** Opening EXCERPTED RECORDS block **

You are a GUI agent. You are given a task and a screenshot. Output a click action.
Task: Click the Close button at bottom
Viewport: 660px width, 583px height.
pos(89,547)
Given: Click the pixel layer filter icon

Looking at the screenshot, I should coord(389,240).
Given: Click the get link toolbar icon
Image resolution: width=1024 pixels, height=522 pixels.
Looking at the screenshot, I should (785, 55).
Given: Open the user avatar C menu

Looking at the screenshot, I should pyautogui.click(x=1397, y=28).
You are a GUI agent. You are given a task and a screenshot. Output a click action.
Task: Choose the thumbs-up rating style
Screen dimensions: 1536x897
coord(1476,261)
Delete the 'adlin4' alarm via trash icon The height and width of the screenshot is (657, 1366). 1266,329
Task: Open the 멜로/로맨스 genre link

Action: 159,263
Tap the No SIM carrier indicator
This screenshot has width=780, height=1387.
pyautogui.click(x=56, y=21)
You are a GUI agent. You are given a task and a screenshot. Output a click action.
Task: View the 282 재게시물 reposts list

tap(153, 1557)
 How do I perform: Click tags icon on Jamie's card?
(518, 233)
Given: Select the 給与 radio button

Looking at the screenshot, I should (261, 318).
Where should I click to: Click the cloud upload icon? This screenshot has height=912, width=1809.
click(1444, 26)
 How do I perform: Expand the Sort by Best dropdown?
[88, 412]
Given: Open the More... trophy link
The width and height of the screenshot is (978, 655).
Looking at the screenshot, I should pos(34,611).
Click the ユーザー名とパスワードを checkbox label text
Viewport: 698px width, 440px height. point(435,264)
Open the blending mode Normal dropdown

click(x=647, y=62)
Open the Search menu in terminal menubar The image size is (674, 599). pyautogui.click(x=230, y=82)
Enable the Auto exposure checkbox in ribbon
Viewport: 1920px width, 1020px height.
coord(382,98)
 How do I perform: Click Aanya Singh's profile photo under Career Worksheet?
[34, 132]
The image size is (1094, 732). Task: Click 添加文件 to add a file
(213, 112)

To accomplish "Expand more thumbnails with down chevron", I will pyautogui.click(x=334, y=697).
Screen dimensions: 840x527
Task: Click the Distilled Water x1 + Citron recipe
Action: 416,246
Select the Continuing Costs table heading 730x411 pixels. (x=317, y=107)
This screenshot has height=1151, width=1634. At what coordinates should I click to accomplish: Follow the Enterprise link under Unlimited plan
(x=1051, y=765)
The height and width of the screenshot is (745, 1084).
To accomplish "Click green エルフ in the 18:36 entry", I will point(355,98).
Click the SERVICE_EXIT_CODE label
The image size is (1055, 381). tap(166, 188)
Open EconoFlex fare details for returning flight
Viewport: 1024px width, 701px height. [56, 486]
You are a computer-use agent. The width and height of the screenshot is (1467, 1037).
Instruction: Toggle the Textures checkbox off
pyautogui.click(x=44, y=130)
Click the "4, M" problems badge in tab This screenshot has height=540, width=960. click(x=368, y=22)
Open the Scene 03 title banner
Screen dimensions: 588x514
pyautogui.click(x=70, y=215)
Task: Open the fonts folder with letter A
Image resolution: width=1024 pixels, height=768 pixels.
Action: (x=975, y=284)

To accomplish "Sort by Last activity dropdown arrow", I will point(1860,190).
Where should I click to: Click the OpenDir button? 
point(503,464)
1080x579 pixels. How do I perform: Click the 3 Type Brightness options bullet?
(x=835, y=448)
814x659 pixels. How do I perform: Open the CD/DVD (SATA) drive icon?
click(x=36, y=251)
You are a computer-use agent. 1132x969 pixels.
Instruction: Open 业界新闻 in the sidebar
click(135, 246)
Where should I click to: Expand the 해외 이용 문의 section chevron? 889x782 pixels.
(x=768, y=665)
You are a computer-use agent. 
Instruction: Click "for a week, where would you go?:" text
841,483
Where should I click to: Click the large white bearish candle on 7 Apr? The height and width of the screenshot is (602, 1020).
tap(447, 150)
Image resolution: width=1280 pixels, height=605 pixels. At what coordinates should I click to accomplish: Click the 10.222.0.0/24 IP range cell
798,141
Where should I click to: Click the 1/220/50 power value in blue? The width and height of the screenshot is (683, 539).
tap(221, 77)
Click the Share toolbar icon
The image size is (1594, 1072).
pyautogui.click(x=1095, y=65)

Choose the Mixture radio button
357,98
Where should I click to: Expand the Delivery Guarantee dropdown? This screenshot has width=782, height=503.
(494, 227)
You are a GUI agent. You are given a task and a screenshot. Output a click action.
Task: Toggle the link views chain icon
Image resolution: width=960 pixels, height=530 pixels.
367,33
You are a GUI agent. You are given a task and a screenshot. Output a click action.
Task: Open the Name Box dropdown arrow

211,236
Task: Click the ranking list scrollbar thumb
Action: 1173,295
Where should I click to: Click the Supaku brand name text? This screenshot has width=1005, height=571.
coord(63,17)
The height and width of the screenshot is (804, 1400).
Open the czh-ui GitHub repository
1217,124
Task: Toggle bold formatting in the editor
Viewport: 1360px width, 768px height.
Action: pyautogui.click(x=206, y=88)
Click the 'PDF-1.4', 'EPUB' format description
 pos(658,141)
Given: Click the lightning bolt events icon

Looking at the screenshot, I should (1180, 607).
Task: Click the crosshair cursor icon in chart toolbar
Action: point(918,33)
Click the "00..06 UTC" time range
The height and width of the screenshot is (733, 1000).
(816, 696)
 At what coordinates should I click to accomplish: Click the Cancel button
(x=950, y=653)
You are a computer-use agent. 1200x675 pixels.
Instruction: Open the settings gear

** Closing EXCERPTED RECORDS block **

▶ **WHAT TO PRODUCE**
Scan the lines above for the word "computer". Return each one that has it.

▶ **RESULT OF THIS EXERCISE**
You are a computer-use agent. The width and height of the screenshot is (1467, 1037).
You are a computer-use agent. 1132x969 pixels.
You are a computer-use agent. 
You are a computer-use agent. 1200x675 pixels.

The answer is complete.